Sensors (Basel, Switzerland)
|November 13, 2021
Summary
A new algorithm integrates satellite data for high-resolution soil moisture mapping. This synergistic approach combines passive microwave, optical, thermal, and radar data, eliminating the need for ground calibration.
Area of Science:
- Earth Observation
- Remote Sensing Science
- Agricultural Science
Background:
- High-resolution soil moisture (SM) data are crucial for agriculture and hydrology.

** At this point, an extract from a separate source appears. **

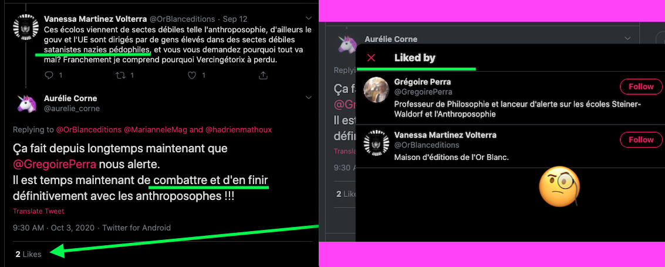Click the retweet icon under Vanessa's tweet
Screen dimensions: 665x267
click(x=121, y=75)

- Existing remote sensing methods have limitations in spatio-temporal resolution and sensitivity to environmental factors.
- A synergistic approach combining multiple remote sensing data sources is lacking.
Purpose of the Study:
- To develop a novel algorithm for field-scale soil moisture retrieval.
- To integrate data from SMAP (passive microwave), MODIS/Landsat (optical/thermal), and Sentinel-1 (radar).
- To achieve high spatio-temporal resolution SM data at Sentinel-1's observation frequency.
Main Methods:
- A three-step procedure: disaggregation of SMAP SM data using optical/thermal data, calibration of a radar-based SM model, and application of the calibrated model to Sentinel-1 data.
- Utilized vegetation descriptors (NDVI, PR, CO) derived from optical (Sentinel-2) or radar (Sentinel-1) data for calibration.
- Tested two radar models (linear regression and semi-empirical) over wheat crop sites in Morocco.
Main Results:
- Achieved field-scale temporal correlation between predicted and in situ SM ranging from 0.66 to 0.81.
- The linear radar model using polarization ratio (PR) as a vegetation descriptor demonstrated a good balance of precision and robustness.
- The synergistic approach successfully provided SM data without requiring in situ measurements for calibration.
Conclusions:
- The developed synergistic algorithm effectively combines multi-resolution and multi-sensor data for accurate soil moisture estimation.
- This approach offers a robust and calibration-free method for obtaining field-scale soil moisture data.
- The findings have significant implications for agricultural and hydrological monitoring and management.